Bus route in Maryland and Washington DC

Route 903 is a commuter bus route operated by the Maryland Transit Administration in the U.S. state of Maryland and the District of Columbia between Charlotte Hall, Waldorf, Suitland, and downtown Washington, DC. The line is operated by Keller Transportation, Inc. under a service contract with MTA Maryland. Service operates on weekdays only, providing AM service from Charlotte Hall and Waldorf to Washington, and PM service from Washington to Waldorf and Charlotte Hall, operating primarily along Maryland Highway 5. The route has stops in the District of Columbia, two stops in Prince George's County (Suitland), and one stop each in Charles (Waldorf) and St. Mary's (Charlotte Hall) counties.

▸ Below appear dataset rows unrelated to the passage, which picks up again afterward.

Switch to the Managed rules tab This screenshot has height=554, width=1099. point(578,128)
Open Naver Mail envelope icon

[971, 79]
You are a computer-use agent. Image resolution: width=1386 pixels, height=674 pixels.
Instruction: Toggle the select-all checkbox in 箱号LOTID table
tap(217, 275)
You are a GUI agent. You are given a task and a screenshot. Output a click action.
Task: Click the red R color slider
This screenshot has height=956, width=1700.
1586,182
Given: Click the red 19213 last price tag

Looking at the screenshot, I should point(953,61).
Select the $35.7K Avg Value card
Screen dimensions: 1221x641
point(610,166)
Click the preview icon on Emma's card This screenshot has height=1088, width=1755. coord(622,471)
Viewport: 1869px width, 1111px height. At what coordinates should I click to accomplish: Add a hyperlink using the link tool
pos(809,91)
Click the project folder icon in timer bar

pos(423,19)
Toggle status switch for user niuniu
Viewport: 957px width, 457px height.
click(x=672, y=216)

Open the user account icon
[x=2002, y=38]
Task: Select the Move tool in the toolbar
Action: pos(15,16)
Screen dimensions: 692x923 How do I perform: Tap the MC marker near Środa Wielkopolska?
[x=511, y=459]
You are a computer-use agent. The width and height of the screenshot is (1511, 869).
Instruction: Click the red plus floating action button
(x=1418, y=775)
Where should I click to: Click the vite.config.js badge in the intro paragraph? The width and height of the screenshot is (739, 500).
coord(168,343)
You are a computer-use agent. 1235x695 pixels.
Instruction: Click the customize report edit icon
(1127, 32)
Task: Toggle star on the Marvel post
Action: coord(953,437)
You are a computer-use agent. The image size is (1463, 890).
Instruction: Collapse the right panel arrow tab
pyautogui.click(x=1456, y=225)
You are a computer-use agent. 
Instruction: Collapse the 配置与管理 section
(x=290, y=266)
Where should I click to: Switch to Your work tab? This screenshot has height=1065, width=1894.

Route 903 first started operating in 2001 as a supplement to several other area bus routes where demand for service was high.

In 2008, MTA proposed to combine Route 913 with Route 903 in order to provide increased service to the busy M Street corridor, a change that ultimately took place on January 12, 2009. Concern was raised over whether some riders needing to transfer would have to pay a second fare when boarding another bus, but MTA stated that there would be no second fare.

This bus route was renumbered to MTA Commuter Bus Route 735.